After all this work, I used the camera’s Aimcheck function to make sure that the cam was placed optimally. We then proceeded to follow the bank of the main channel downstream. It should be noted that the stream is not running. In all my years of coming to this area, as a hunter, and searching for ivorybills, I have never seen it this dry.
We came to a familiar ponded slough where Mark and I have often stopped and rested for a few minutes. One of the larger trees, a 3.5 ft. DBH water oak had blown down since the last time Mark and I had visited the area in April. The tree still had leaves on it, though they were dry and brown, and the bole and upper branches had no sign of woodpecker workings. I believe that this tree was blown down on or around July 4th as that was the last time severe weather passed through the area. As they are very light and easy to carry, I had an extra Plotwatcher Pro cam with me. Taking advantage of this opportunity, I deployed the camera with a good view of the bole and top – hopefully this tree will attract insects, and soon thereafter woodpeckers feeding on them.
Bob and I continued upstream for another half mile, located a nice spot with a good view, and I performed an ADK series, followed about ten minutes later by a series of electronic playbacks of Singer Tract ivorybill calls. Shortly thereafter, Bob heard a double rap drum, that was captured on my digital recorder. I personally don’t believe that the drum was a direct response to my ADKs as there was at least a fifteen minute interval after the last of the ADK/playback series.
The double rap is not “perfect” in that the “intra-knock interval” is about .05 seconds longer than the “ideal” – based on averages of the intervals of other Campephilus drums – but it sounds very good.
As we were leaving, I determined to blaze a better trail through the blowdown area. Following a straight bearing on my GPS, I used a hatchet and snips to carve a path through the heavier ground cover. Perhaps crossing will be a bit easier next time.
On the way out of the forest Bob and I were treated to one last encounter. We came across this Buttermilk Racer sunning itself on the road. While not endangered, this snake is uncommon and seldom seen. After taking a few photos of him, I tapped his tail with my foot, encouraging him to seek a safer place out of the roadway.
I really enjoyed Bob Ford’s visit – he is a skilled woodsman and birder, and his insights as a professional wildlife scientist are greatly appreciated. I am looking forward to Mark’s next trip – hopefully over the Thanksgiving holiday.
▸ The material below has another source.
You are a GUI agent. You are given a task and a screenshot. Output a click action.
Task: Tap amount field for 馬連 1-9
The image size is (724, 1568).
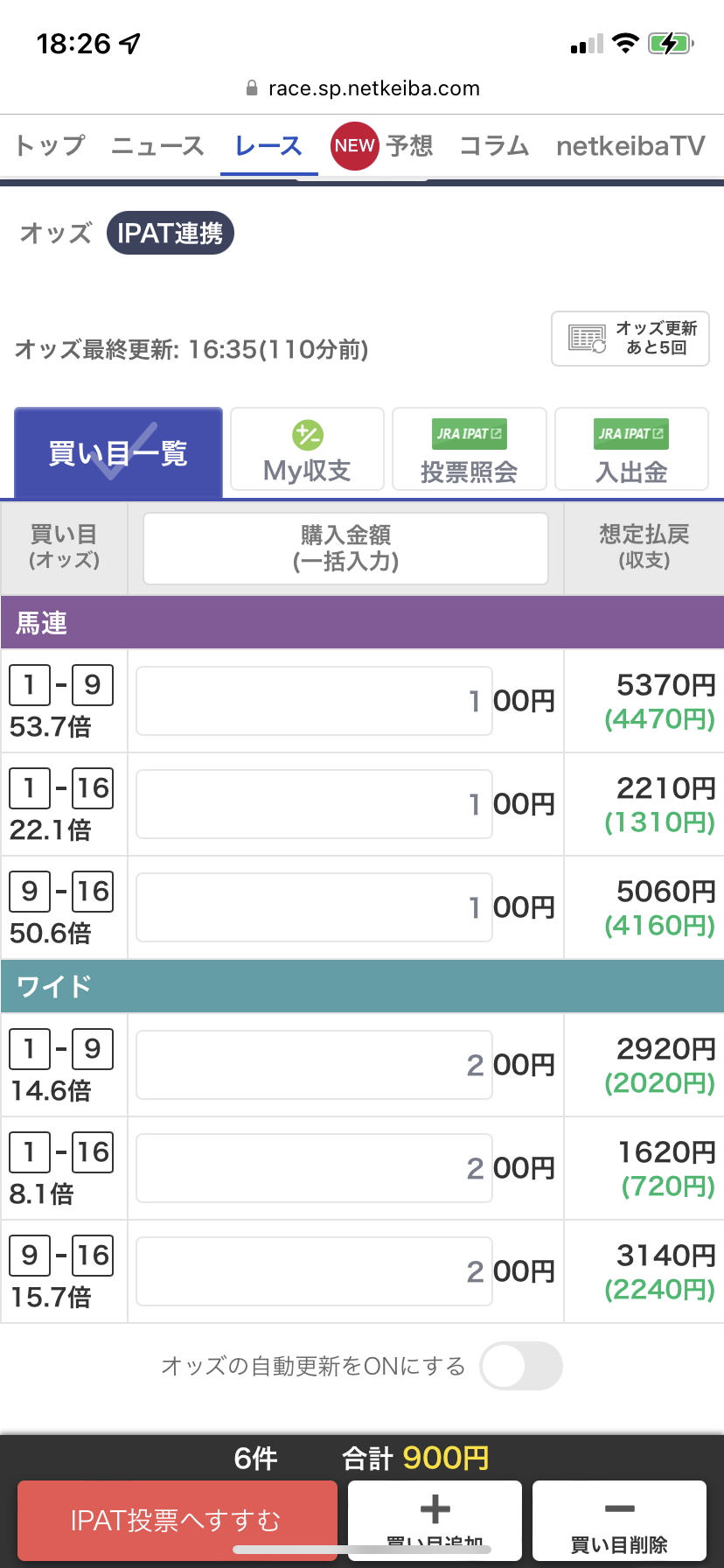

Also, Mark and I would like to thank The Rapides Wildlife Association, and another donor “MC”, for their much appreciated and unsolicited assistance in purchasing our new trail cams, memory cards, and batteries.
A note from Mark: Frank captured some of the possible kent calls on his recorder. They are faint, and it may not be possible to tease any detail out of them. He may do a follow-up post if anything of interest can be gleaned.